Brook Taylor was probably one of mathematics most artistically gifted members. Some say, if the media were to show any interest in Taylor’s accomplishments, his artistic and musical skills would probably be mentioned first. However, Taylor is remembered more importantly in the mathematics field for adding a new branch now called the “calculus of infinite differences”, inventing integration by parts, and discovering the infamous formula known as Taylor’s expansion. Born to an affluent family and a cultured household, he learned during his adolescence to play the harpsichord and to paint. Both of these talents, however, found mathematical expression in later years in the form of his pioneering study of the motion of vibrating string and his treatise on the mathematical theory of linear perspective.

Taylor entered St. John’s College, in Cambridge, in 1701, where he prepared to study law. Despite his chose of study, Taylor’s interests in mathematics soon become his calling. Praised for his Algebraic skills and his artistic ability by his colleagues, Taylor grew to be one of the first generation of British and Continental mathematicians to inherit the algorithms and theories of the new math known as calculus. Poised with this new analytical pursuit, Taylor was eager to develop new analytical tools and techniques whose results could be used throughout new mathematics. However, his work was often falsely disputed by his peers as being without justification and merit. An early example of this occurred when Taylor found a solution to the problem of the center of oscillation which, sense it went unpublished until 1714, resulted in a priority dispute with the famed Jonathan Bernoulli. Another case occurred after Taylor’s appointment to Fellow Royal Society with the publication of Taylor’s chief work, Methodu incrementorum directa et inversa in 1715.

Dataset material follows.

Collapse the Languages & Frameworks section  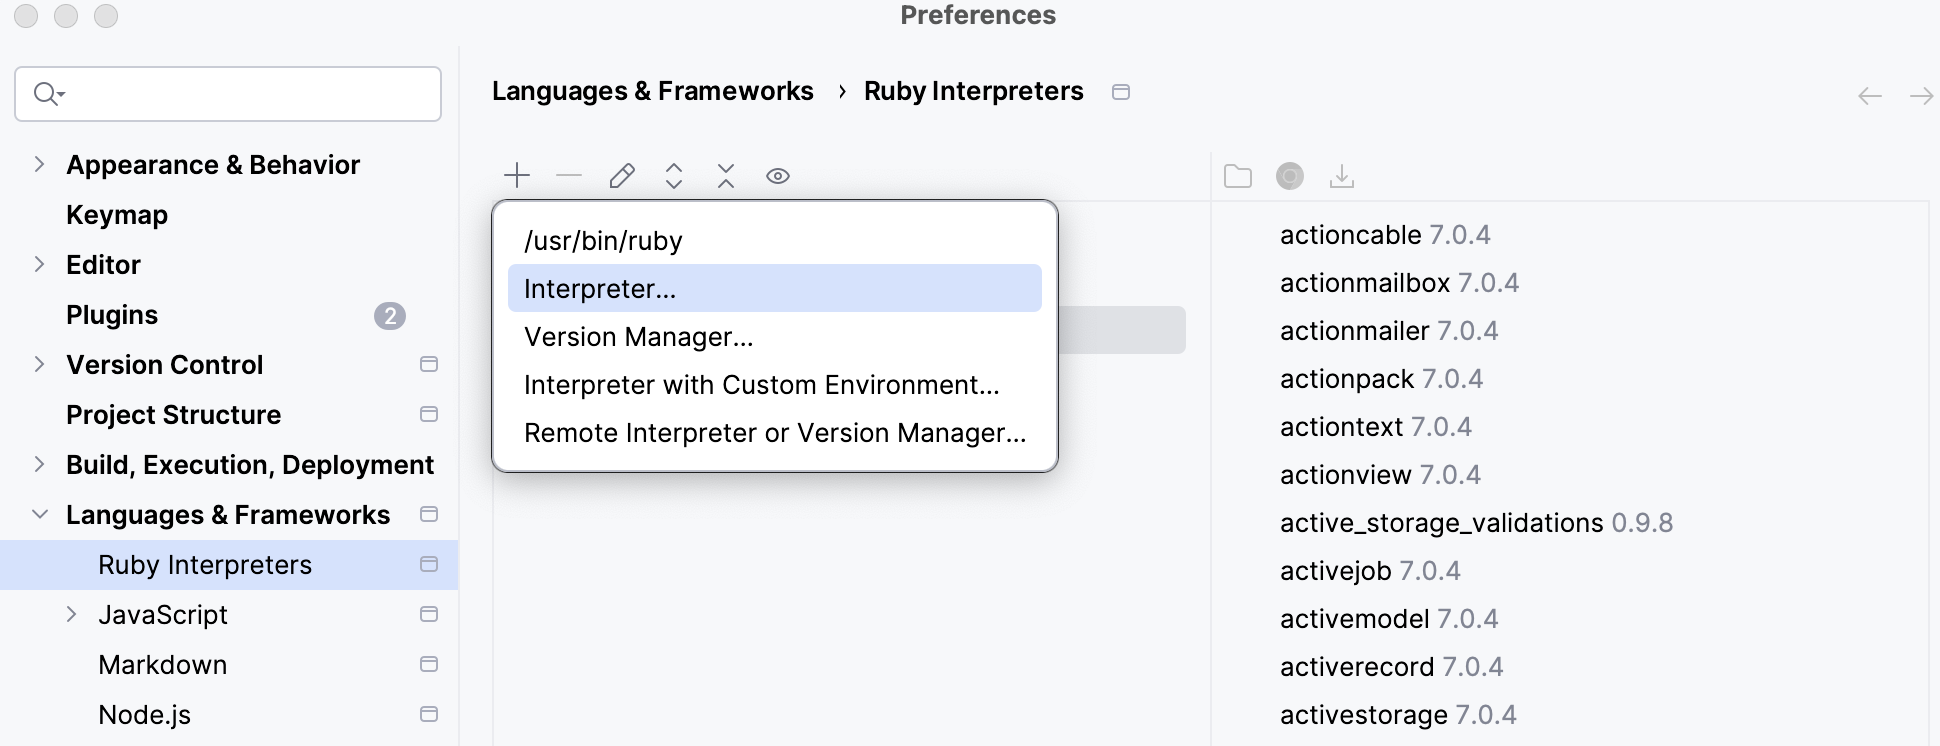click(x=39, y=514)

His work added to mathematics the method of increments or what we refer to as the ‘calculus of finite differences’. In it he also created integration by parts and contained the Taylor’s expansion formula, the importance of which remained unrecognized until the year of 1772 when Lagrange declared it as the basic principle of differential calculus. Taylor’s work was acclaimed by the likes of Euler, Maclaurin, and others, but some did not feel the same praise and admiration. By working several problems in mechanics already solved by other Continental mathematicians and by citing no one but Newton in his text, Taylor angered the leading mathematicians of the continent, Leibniz and Bernoulli, once again. If Taylor and his advocates were heirs and promoters of the new calculus, they were also the key to promoting anger, deception, and favoritism in the dispute over who was the creator of calculus, Lenbniz or Newton. The fact that Taylor had failed to cite the work of some of his Continental predecessors was true, however it was done so by pure honest negligence. Evidence in Taylor’s unpublished papers in London and Cambridge proved, without a doubt, that Taylor’s work was his own. He may have not cited his work where required, but neither did he claim it as his own. He simply relied on the work of his peers for help and inspiration. Taylor’s mistake can be characterized as just another example of the fierce competition and jealousy of this period in mathematical history.

Despite Taylor’s exceptional genuine mathematical work and his innocence, the higher-ranking Continental mathematicians continued to hold bitter anger toward him. In 1721, Taylor’s life took a turn for the worse. He married a woman considered unacceptable by his family, especially his father, who soon distanced himself from his famed son. Two years later his wife died at childbirth, and when he remarried in 1725, his second wife died five years later, also during childbirth. Although, the surviving daughter helped to bring Taylor happiness, Taylor died at the age of 46 in 1731, stricken with grief and failing health.